Dalam ajaran Islam dikatakan apabila manusia lalai memandang dirinya, niscaya dia akan menemukan dirinya itu terbentuk dari; tubuh yang kepentingannya hanyalah makan, minum, dan tambahan asupan tanpa batas; jiwa yang kepentingannya hanya untuk bersenang-senang dalam dosa dan kedurhakaan; hati yang selalu terguncang dengan kecemasan dan kesedihan; lidah yang selalu berbicara hal yang sia-sia yang melukai dan tidak dapat disembuhkan.

Seorang tokoh yang bernama ‘Tsabit bin Qarrah’ mengemukakan jalan yang dapat mencapai kebahagiaan. Ia berkata untuk mencapai kebahagiaan dibutuhkan, “ketenangan tubuh dalam sedikit makanan, ketenangan jiwa dalam sedikitnya dosa, ketenangan hati dalam sedikit kesedihan, dan ketenangan lidah dalam sedikit berbicara.

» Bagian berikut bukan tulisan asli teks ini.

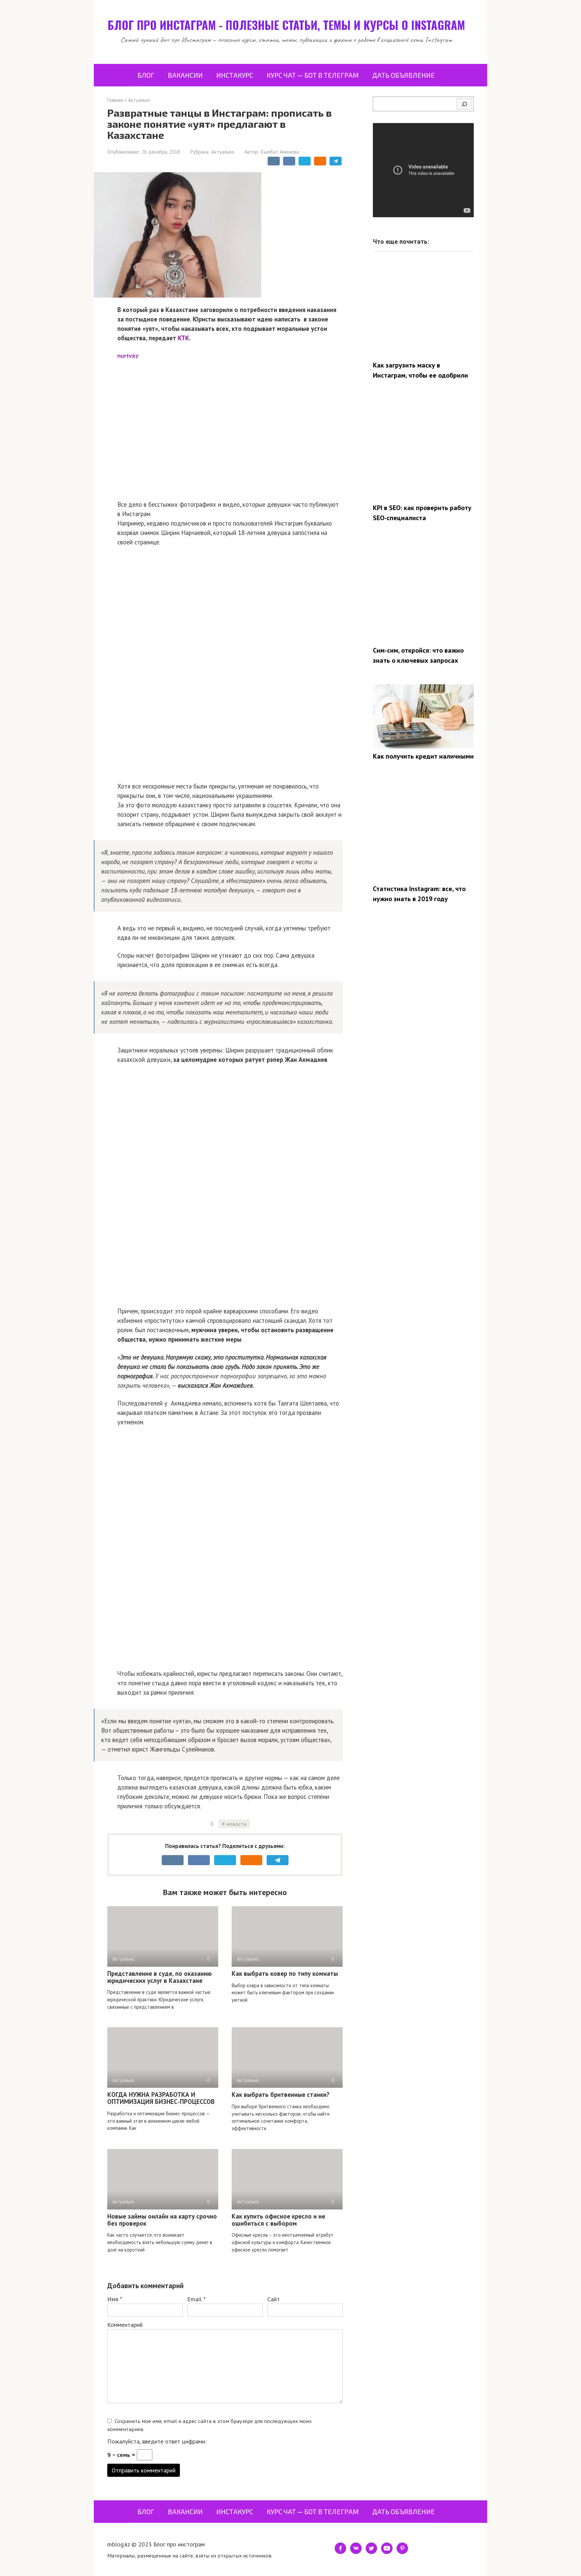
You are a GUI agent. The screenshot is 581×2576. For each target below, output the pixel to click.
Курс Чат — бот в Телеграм (313, 75)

Ketenangan Tubuh dalam Sedikit Makanan. Tubuh hanyalah sebuah alat yang bahan bakarnya adalah makanan. Sesuai konsepnya bahwa bahan bakar yang wajib diberikan kepada tubuh adalah bahan bakar yang sesuai dengan porsinya. Apabila ditambahi atau dikurangi maka alat tersebut dapat diluar kendali kita dan menimbulkan malapetaka. Jadi, langkah awal mencapai kebahagiaan adalah “makan untuk hidup” bukan hidup untuk makan.

Ketenangan Jiwa dalam Sedikit Dosa. Jiwa adalah wujud yang wajib manusia kuasai, musuh utama jiwa adalah hawa nafsu, ibarat sebuah kuda, kuda itu harus dijinakkan oleh kita untuk bisa dikendalikan diperintah oleh diri (jiwa). Jiwa yang mampu Anda kuasai akan menghindarkan anda dari perbuatan keji (dosa) dan melampaui batas, senjata Anda untuk mengikat jiwa Anda adalah dengan iman dan taqwa, serta membatasi antara jiwa dan hawa nafsu. “singkirkan hawa nafsumu dan waspadalah, karena ia dapat mengendalikanmu, jika hawa nafsu mengendalikanmu, sungguh celakalah kamu”.

Ketenangan Hati dalam Sedikit Kesedihan. Hati adalah jantung perasaan dari manusia, seperti halnya jantung yang sangat penting bagi fisik, hati juga sangat penting bagi kelangsungan hidup manusia secara ruhani. Menjaga hati dari kesedihan, kedukaan, kesakitan, dan penderitaan secara tidak langsung Anda telah memasuki tahap kebahagiaan di dunia. Menjaga hati dari racun dan penyakit hati dapat menumbuhkan sikap puas diri dan selalu siap menghadapi tantangan, mental Anda akan kebal dari ketakutan dan ketidakmampuan terhadap materi apa pun di dunia ini.

“(yaitu) orang-orang yang beriman dan hati mereka manjadi tenteram dengan mengingat Allah. Ingatlah, hanya dengan mengingati Allah-lah hati menjadi tenteram.” (QS. Ar-Ra’d: 28).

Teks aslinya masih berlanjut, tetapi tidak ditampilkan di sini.